Western militaries need to start figuring out how to fight long and bloody attritional wars like Ukraine, former Army officer warns
Western militaries aren't ready to fight wars of attrition like the Ukraine war, a former Army officer argues.
Great power conflict may not be quick and decisive and could boil down to attrition.
The war in Ukraine has shed light on what resources and preparations are needed to win.
There's a real possibility that a future great-power war might look a lot like Ukraine, and Western militaries aren't as ready as they should be for this kind of long, bloody fight, a former Army officer argued in a new article.
Though its hard to say when talking major powers with nuclear arsenals, great-power conflict could result in a protracted attritional kind of warfare. Western militaries haven't been preparing for that type of fighting, and it may need a change in strategy, resource management, and training.
"In attritional wars, military operations are shaped by a state's ability to replace losses and generate new formations, not tactical and operational manoeuvres," retired US Army lieutenant colonel Alex Vershinin explained in a Royal United Services Institute commentary, "The Attritional Art of War: Lessons from the Russian War on Ukraine," published Monday. Unlike maneuver warfare, which is aimed at quickly and violently defeating an enemy, the attritional fight takes time, maybe years.
"The side that accepts the attritional nature of war and focuses on destroying enemy forces rather than gaining terrain is most likely to win. The West is not prepared for this kind of war," he said.
Vershinin noted that Western militaries have long seen attritional conflicts as exceptions to be avoided at all costs in favor of the shorter, maneuver-focused clashes. Rather than a "decisive battle" through maneuver warfare, "attritional warfare focuses on destroying enemy forces and their ability to regenerate combat power, while preserving one's own," he wrote, noting that a successful attritional strategy "accepts that the war will last at least two years."
Between near-peer rivals, such as China and the US, victory in combat may be about who has the ability to replace losses and keep fighting. Stronger military powers are far more likely to have widely available resources and recruits, meaning fighting could drag on, similar to what's being seen in Ukraine, where the Russians are battling NATO-backed forces in Kyiv.
On both sides of the war, firepower has proven vital, as has the ability to outgun and outlast, chipping away at enemy positions and maintaining pressure. After Ukraine initially fought off Russia's invasion of Kyiv in the early weeks of the full scale invasion, Western assistance packages largely helmed by the US gave it the ammunition it needed to both defend itself and attack Russian positions.
The rate of fire in Ukraine has been astonishing — Russian forces averaged 15,000 shells a day throughout 2022 — and both sides have been burning through stockpiles. Both the West and Russia have ramped up production and industrial capacity to meet demand, and the war has since prompted the US Army to at least question how much ammunition it actually needs to fight future conflicts.
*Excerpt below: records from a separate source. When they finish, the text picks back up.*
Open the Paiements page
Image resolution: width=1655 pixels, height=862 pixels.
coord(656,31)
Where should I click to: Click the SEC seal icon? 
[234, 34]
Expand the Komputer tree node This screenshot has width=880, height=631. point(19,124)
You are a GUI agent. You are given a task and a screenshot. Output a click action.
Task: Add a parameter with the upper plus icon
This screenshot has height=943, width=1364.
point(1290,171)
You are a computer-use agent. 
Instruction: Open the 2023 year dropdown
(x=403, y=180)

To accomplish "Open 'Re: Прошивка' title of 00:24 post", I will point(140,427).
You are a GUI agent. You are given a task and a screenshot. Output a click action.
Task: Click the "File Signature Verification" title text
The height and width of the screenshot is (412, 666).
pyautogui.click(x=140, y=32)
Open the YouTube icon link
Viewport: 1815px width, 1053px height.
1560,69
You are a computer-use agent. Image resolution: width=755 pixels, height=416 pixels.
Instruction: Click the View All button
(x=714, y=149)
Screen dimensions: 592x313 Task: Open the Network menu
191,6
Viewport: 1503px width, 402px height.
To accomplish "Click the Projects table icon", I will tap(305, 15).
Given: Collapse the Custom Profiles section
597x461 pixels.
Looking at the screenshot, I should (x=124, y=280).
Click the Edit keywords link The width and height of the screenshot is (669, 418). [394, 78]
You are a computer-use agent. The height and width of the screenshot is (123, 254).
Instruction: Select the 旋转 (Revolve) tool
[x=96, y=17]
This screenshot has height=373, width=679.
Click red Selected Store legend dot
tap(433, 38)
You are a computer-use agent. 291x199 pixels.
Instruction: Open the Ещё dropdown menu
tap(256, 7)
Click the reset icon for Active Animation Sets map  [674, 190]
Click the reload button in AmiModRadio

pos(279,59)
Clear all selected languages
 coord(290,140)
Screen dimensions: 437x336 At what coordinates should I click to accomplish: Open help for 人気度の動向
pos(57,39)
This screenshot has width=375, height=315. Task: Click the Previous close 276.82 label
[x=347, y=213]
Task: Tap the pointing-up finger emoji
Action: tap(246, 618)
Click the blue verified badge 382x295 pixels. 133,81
"Wars of attrition are won by economies enabling mass mobilization of militaries via their industrial sectors," Vershinin wrote in his RUSI commentary. "Armies expand rapidly during such a conflict, requiring massive quantities of armored vehicles, drones, electronic products, and other combat equipment."
Important, too, is the ability to strike deep into enemy territory, overwhelm defenses, and target its facilities and infrastructure. This aspect has been seen throughout the war in Ukraine as well, with both sides using a mix of long-range assets and drones to target energy hubs, civilian centers, and other key sectors with the purpose of damaging production and supply lines.
The war in Ukraine has also demonstrated the importance of being able to quickly replenish depleted forces, making up for high casualties on the battlefield.
Russia has been able to do this successfully, rebuilding manpower despite suffering high losses, upwards of over 300,000 casualties according to Western estimates. Ukraine currently faces a shortage of recruits, and its parliament is currently debating a bill intended to expand mobilization and enforce stricter draft rules.
Ukrainian President Volodymyr Zelenskyy has been warning for months that the army faces a severe shortage of qualified troops on the front but has not been able to present a clear strategy for how to conscript or recruit the forces needed. The president's former top commander, Gen. Valery Zaluzhny, often argued for further mobilization.
According to Vershinin, Western forces could face personnel issues, as their NATO armies value professional and experienced non-commissioned officers (NCOs) and troops that, if taken out of battle, aren't easily replaceable.
"The most effective model" for an army, he wrote, is a balanced mixture of a NATO-style "medium-sized professional army" with a Soviet-style "mass of draftees available for mobilization."
Future large-scale conflicts could also look a lot like the battlefields in Ukraine in other ways, potentially riddled with challenging technologies like evolutions in electronic jamming and drones, as well as artillery, mines, and traditional infantry. This makes logistics and planning key, adding complexities to fighting.